Now, a new study published in Proceedings of the National Academy of Sciences has found that a drug used to treat Lou Gehrig’s disease (ALS) called riluzole can prevent these changes in lab rats, and could lead to effective treatments in humans.
“By examining the neurological changes that occurred after riluzole treatment, we discovered one way in which the brain’s ability to reorganize itself — its neuroplasticity — can be marshaled to protect it against some of the deterioration that can accompany old age, at least in rodents,” said study author Bruce McEwen, head of the neuroendocrinology lab at The Rockefeller University in Manhattan.

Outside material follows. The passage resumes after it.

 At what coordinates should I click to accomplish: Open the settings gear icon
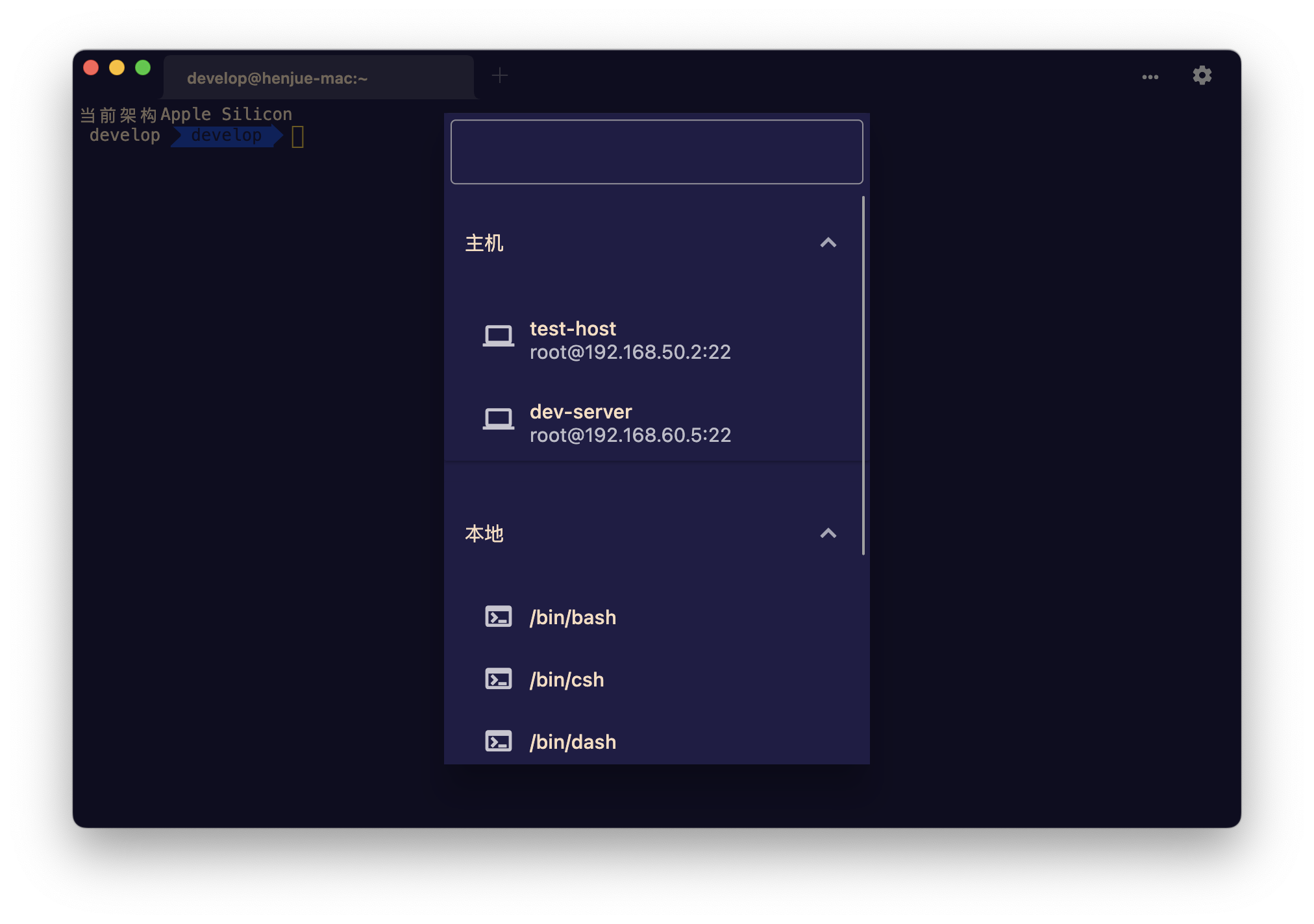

The study team said they explicitly chose to study riluzole as a potential treatment for age-related cognitive decline because of its role in treating ALS, also a cognitive disorder. The scientists started by providing riluzole to rats as soon as they reached 10 months old, considered middle age when their cognitive slow-down normally begins.

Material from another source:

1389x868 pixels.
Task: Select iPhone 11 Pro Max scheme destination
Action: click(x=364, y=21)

After 17 weeks, the scientists screened the rats’ spatial memory, the kind of memory often studied in animals. The research team saw that the treated rats performed better on the tests than an untreated control group, and almost to the level of young rats. For example, when dropped in a maze they had already been around, the treated rats acknowledged the addition of an unfamiliar arm and spent more time examining it.
When the team examined the brains of the treatment group, they discovered telling shifts inside the hippocampus, a brain region linked to memory and emotion. In particular, the researchers saw in increased clustering of thin neural spines, when compared to younger rats and the control group, which exhibited the least clustering.
“We have found that in many cases, aging involves synaptic changes that decrease synaptic strength, the plasticity of synapses, or both,” said John Morrison, dean of basic sciences and the Graduate School of Biomedical Sciences at Mount Sinai. “The fact that riluzole increased the clustering of only the thin, most plastic spines, suggests that its enhancement of memory results from both an increase in synaptic strength and synaptic plasticity, which might explain its therapeutic effectiveness.”
The study team theorized that aging brain may compensate from neural decline by increasing clustering and riluzole appears to boost this mechanism.
“In our study, this phenomenon of clustering proved to be the core underlying mechanism that prevented age-related cognitive decline,” said study author Ana Pereira, an instructor in clinical investigation at Rockefeller. “By compensating the deleterious changes in glutamate levels with aging and Alzheimer’s disease and promoting important neuroplastic changes in the brain, such as clustering of spines, riluzole may prevent cognitive decline.”
In addition to investigating riluzole with respect to age-related cognitive decline, Pereira is also currently looking to see if the drug can be used to treat mild forms of Alzheimer’s disease.